— Task goal —
Copy the listing verbatim, beginning at the line that contains "Where should I click to: Click the stray" and stopping after the line that contains "click(x=369, y=945)".

Dataset excerpt:
----
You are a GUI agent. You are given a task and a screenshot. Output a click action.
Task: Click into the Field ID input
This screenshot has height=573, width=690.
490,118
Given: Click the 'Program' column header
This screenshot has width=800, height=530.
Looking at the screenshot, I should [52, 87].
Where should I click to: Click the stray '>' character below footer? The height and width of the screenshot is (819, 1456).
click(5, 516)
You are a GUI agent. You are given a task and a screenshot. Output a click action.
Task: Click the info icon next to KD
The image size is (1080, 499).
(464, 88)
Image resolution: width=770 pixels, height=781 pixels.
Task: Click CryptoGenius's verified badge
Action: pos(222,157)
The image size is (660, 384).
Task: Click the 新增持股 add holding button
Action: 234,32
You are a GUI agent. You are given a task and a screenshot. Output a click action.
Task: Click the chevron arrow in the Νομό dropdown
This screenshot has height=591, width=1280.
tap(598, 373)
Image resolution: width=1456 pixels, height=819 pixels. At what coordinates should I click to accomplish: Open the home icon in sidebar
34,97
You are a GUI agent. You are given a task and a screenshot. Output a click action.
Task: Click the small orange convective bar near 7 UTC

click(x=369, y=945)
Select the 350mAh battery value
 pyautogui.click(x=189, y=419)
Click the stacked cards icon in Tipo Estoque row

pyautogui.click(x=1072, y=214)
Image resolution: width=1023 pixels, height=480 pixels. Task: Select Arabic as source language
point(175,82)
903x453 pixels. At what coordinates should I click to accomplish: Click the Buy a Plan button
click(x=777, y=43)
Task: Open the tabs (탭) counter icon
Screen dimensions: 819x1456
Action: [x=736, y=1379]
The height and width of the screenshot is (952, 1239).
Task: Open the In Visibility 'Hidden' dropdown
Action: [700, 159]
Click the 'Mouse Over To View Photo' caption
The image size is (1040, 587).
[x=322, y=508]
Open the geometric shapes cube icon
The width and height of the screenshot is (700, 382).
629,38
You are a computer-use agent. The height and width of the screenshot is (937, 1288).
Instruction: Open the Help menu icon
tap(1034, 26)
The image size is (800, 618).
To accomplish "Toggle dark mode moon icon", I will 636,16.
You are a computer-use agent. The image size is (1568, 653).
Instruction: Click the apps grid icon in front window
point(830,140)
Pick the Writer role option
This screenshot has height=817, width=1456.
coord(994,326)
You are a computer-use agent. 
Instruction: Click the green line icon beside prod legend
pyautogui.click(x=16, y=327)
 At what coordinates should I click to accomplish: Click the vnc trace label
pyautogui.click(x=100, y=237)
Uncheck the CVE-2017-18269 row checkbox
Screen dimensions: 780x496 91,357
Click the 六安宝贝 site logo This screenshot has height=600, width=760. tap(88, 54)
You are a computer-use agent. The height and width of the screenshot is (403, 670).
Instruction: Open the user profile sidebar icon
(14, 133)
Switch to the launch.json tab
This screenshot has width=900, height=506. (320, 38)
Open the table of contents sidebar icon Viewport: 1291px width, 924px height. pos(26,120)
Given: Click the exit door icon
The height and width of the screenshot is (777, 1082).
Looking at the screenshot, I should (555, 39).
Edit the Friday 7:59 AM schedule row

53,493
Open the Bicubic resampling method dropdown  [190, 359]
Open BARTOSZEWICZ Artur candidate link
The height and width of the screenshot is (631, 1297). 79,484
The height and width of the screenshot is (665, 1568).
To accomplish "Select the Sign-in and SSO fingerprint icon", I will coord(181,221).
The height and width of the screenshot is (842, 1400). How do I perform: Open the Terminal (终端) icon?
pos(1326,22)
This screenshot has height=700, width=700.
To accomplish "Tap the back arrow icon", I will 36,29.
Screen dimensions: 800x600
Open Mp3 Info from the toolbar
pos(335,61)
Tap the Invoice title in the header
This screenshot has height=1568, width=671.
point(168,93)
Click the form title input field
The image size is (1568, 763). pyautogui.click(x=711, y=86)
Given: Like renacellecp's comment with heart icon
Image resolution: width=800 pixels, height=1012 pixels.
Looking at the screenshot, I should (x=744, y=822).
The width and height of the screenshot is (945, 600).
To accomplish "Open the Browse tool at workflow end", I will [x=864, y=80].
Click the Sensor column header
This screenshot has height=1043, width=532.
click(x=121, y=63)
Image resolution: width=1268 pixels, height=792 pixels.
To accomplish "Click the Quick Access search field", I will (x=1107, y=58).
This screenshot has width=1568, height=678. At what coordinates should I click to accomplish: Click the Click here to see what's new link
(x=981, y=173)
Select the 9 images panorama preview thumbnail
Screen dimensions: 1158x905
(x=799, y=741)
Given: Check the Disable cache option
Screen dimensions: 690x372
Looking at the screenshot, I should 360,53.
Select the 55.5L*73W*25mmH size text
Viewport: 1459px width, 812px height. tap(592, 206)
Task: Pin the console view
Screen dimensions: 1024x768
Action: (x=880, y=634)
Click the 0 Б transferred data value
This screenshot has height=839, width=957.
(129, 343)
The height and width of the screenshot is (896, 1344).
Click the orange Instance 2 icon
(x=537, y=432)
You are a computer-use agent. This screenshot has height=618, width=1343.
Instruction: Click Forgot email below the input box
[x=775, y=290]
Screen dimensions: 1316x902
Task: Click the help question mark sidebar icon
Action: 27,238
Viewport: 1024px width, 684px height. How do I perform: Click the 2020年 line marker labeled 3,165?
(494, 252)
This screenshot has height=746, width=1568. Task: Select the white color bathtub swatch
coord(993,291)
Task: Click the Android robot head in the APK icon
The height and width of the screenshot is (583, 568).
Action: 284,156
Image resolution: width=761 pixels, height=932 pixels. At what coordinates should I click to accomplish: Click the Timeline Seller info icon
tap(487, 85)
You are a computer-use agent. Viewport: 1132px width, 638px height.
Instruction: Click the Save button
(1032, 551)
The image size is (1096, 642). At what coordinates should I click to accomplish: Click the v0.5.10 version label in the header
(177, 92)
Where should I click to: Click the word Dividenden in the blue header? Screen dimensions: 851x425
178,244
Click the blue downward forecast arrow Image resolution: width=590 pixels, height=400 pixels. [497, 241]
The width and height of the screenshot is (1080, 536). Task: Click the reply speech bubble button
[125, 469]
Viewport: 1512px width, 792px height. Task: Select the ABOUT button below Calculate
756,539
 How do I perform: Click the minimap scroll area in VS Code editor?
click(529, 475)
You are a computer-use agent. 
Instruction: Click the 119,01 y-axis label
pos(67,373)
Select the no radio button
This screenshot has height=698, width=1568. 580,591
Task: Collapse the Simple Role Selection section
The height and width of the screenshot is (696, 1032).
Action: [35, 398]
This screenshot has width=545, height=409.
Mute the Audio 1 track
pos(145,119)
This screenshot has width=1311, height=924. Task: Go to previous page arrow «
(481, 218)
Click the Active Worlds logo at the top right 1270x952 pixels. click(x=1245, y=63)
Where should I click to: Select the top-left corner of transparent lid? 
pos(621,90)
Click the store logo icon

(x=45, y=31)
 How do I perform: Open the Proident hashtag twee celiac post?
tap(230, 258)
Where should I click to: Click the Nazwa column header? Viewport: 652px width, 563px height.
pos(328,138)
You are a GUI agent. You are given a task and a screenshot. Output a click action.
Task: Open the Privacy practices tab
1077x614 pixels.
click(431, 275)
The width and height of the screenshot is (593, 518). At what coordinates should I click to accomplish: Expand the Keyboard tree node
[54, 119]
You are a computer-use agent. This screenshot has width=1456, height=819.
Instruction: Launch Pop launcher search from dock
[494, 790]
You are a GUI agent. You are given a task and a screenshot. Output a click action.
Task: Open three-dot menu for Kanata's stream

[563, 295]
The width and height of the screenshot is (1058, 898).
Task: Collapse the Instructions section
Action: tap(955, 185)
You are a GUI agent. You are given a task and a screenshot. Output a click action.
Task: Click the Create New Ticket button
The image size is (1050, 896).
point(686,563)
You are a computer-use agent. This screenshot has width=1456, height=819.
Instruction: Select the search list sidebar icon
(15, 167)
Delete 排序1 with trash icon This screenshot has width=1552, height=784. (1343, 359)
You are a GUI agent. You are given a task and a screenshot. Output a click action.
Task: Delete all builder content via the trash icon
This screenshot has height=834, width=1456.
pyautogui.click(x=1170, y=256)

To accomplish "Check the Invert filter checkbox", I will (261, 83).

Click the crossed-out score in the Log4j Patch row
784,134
----
— Written solution —
Where should I click to: Click the stray '>' character below footer? The height and width of the screenshot is (819, 1456).
click(5, 516)
You are a GUI agent. You are given a task and a screenshot. Output a click action.
Task: Click the info icon next to KD
The image size is (1080, 499).
(464, 88)
Image resolution: width=770 pixels, height=781 pixels.
Task: Click CryptoGenius's verified badge
Action: pos(222,157)
The image size is (660, 384).
Task: Click the 新增持股 add holding button
Action: 234,32
You are a GUI agent. You are given a task and a screenshot. Output a click action.
Task: Click the chevron arrow in the Νομό dropdown
This screenshot has height=591, width=1280.
tap(598, 373)
Image resolution: width=1456 pixels, height=819 pixels. At what coordinates should I click to accomplish: Open the home icon in sidebar
34,97
You are a GUI agent. You are given a task and a screenshot. Output a click action.
Task: Click the small orange convective bar near 7 UTC

click(x=369, y=945)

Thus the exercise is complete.